PASSAGE TO READ:

Iran is open to negotiations with the United States but has no plans to stop uranium enrichment, a senior government official said Thursday.
In an interview with NBC News in Tehran, Deputy Foreign Minister Majid Takht-Ravanchi called the US strikes on Iran on 21 a “naked act of aggression.”
“As long as there is no act of aggression being perpetrated by the United States against us, we will not respond again,” he stressed.
Takht-Ravanchi asked “how can we trust the Americans?” following the attacks during these negotiations. “We want them to explain as to why they misled us, why they took such an egregious action against our people,” he added.
Even so, he suggested that his nation would be open to new talks if these requests are satisfied.

“We are for diplomacy” and “we are for dialogue,” he said, But the U.S. government needs “to convince us that they are not going to use military force while we are negotiating,” he said. “That is an essential element for our leadership to be in a position to decide about the future round of talks.”
Asked if Iran planned to continue uranium enrichment, Takht-Ravanchi said, “Our policy has not changed on enrichment.”

(Stored records)
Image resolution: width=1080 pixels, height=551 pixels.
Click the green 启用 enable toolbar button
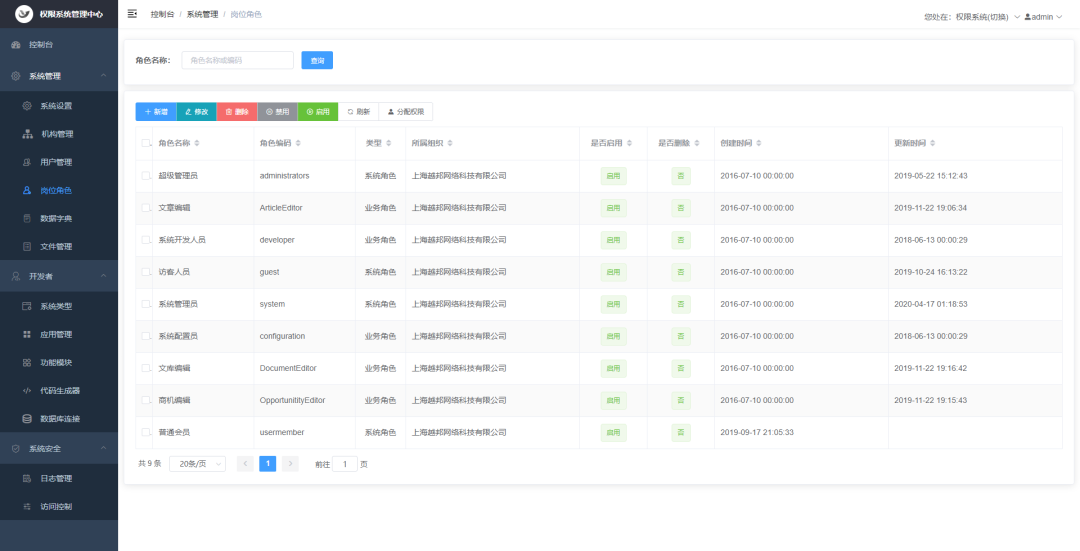point(318,112)
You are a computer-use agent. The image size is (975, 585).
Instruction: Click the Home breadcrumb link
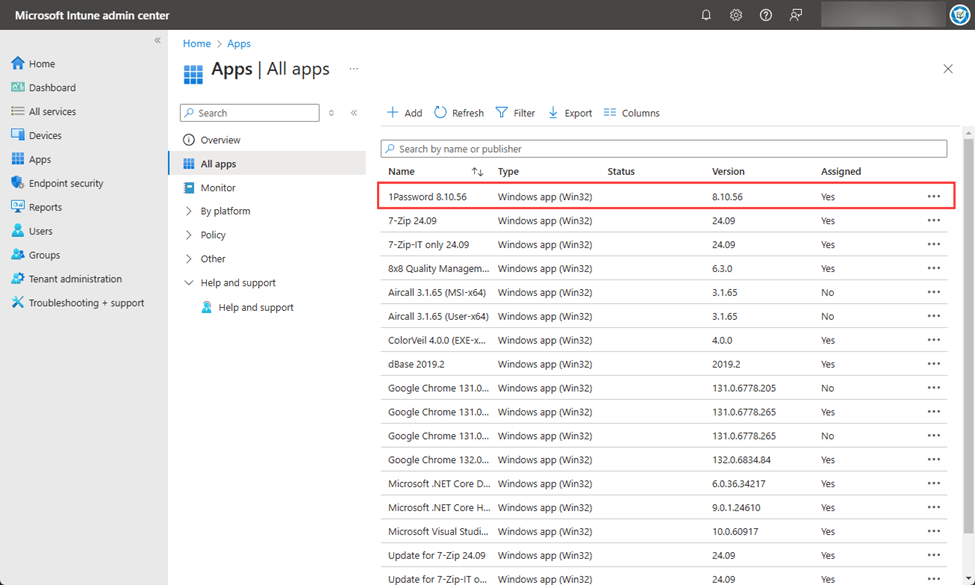[196, 44]
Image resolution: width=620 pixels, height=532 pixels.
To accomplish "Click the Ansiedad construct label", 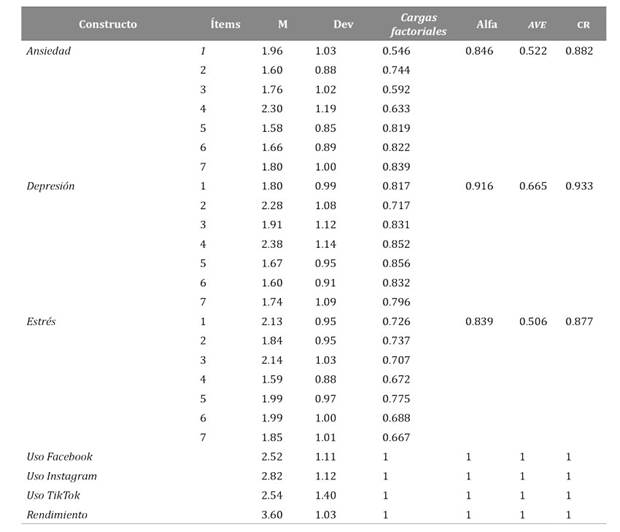I will tap(48, 50).
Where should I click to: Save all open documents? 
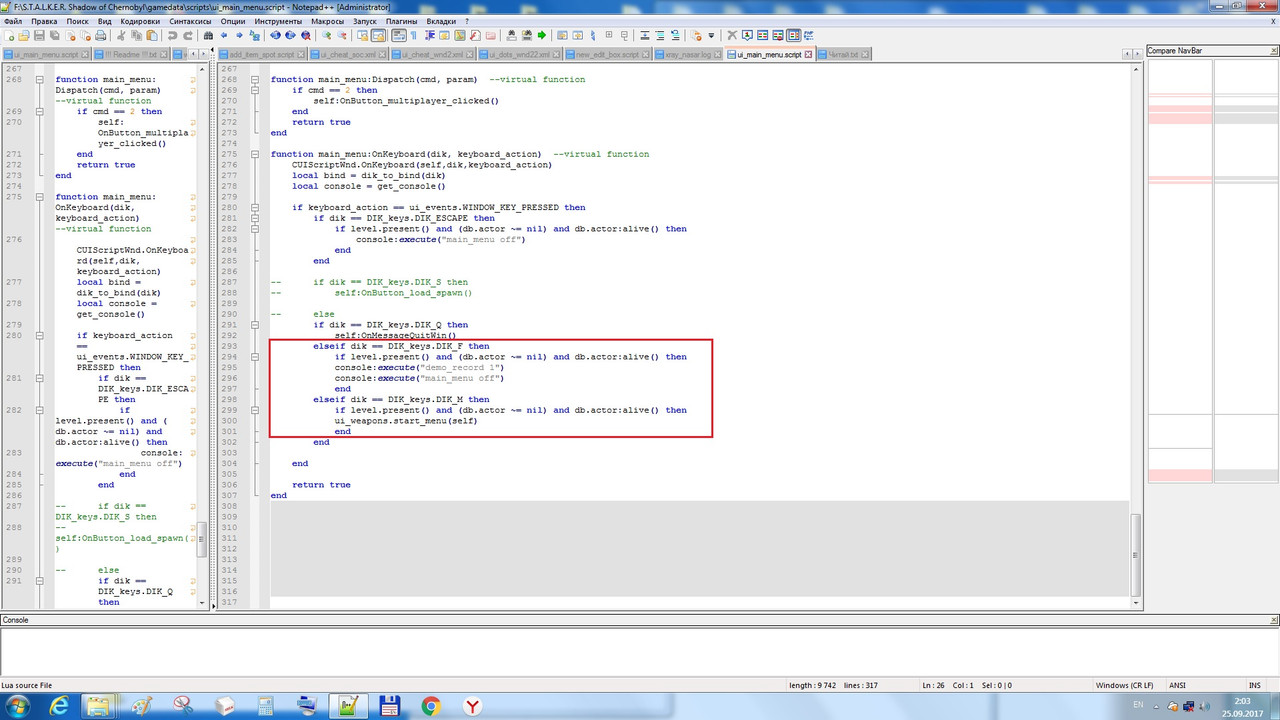point(55,35)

TASK DIRECTIONS:
Write down the part of the news report on Iran from "In an interview" to "requests are satisfied.", word for word. The items have no connection to the news report on Iran.

RESULT:
In an interview with NBC News in Tehran, Deputy Foreign Minister Majid Takht-Ravanchi called the US strikes on Iran on 21 a “naked act of aggression.”
“As long as there is no act of aggression being perpetrated by the United States against us, we will not respond again,” he stressed.
Takht-Ravanchi asked “how can we trust the Americans?” following the attacks during these negotiations. “We want them to explain as to why they misled us, why they took such an egregious action against our people,” he added.
Even so, he suggested that his nation would be open to new talks if these requests are satisfied.